Y tal recuerdo llevó a Antonia a otro, cuando don Quijote le había enseñado a leer en los mismos libros en los que él acabó perdiendo el juicio. De entonces databa el asco que tomó la muchacha a todas las letras, así fueran minúsculas o capitales; y tanto si los libros eran de caballeros andantes, como si eran pastoriles, los envió uno detrás de otro con parejo entusiasmo a la hoguera, cuando tocó hacer con ellos auto de fe. Y lo mismo habría hecho con los piadosos si por ella hubiera sido, tal aborrecimiento cobró a todo lo que se pareciese, aun de lejos, a un libro.

No, nunca se había llevado demasiado bien con su tío. Cuando era niña dio en pensar que él había tenido la culpa de que su padre se alejara de España y de su vida para siempre. Sólo cuando Quiteria le explicó que fue al revés, que únicamente cuando su madre murió y su padre no apareció, su tío se hizo cargo de ella, Antonia empezó a tenerle ya que no un gran amor, que reservaba en su imaginación para su padre, sí respeto y obediencia, incluso en las decisiones disparatadas, como cuando en aquella primera de pollinos ordenaba que se le dieran al maldito Sancho Panza tres de los cinco que había en la casa.
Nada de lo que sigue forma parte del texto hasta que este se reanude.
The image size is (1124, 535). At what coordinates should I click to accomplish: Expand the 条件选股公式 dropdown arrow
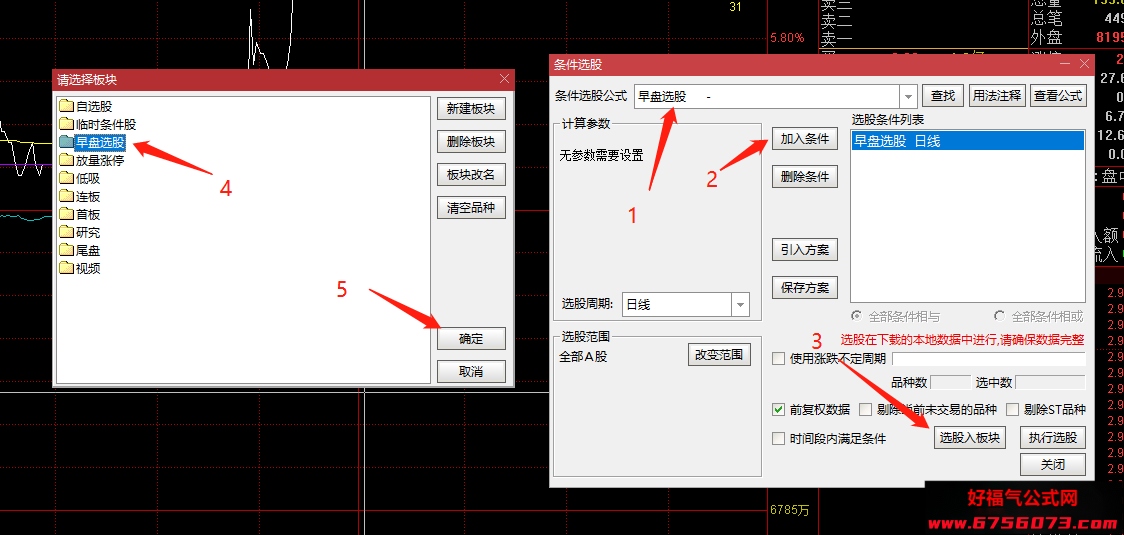[909, 96]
Alguna vez Quiteria, cansada e impacientada por los caprichos de la niña, que llegó al pueblo cuando ni siquiera había cumplido un año, le decía, -«de acuerdo, vayase vuesa merced, doña Antonia, con la familia de vuestro padre, que os recojan vuestros tíos paternos», o aquel otro día que don Quijote, jugando con la niña (y no debía de tener ella más de siete años), delante de Quiteria, le dijo: «Antonia, ¿y por qué has de llamarme siempre tío? Me holgaré mucho de que me llamaras padre, porque lo soy y me huelgo en serlo». La niña se le quedó mirando, y sin ninguna malicia, le respondió: «Pero vuesa merced no es mi padre. Mi padre es don Felipe Melgar y vendrá un día y me llevará con él». Don Quijote no dijo nada, pero se fue apenujado, y Quiteria, que lo conocía bien, tomó por banda a la mocosa y le soltó aquello de «si tu padre te quería tan bien, ¿dónde están aquí todos esos parientes de tu padre que se hayan hecho cargo de ti?».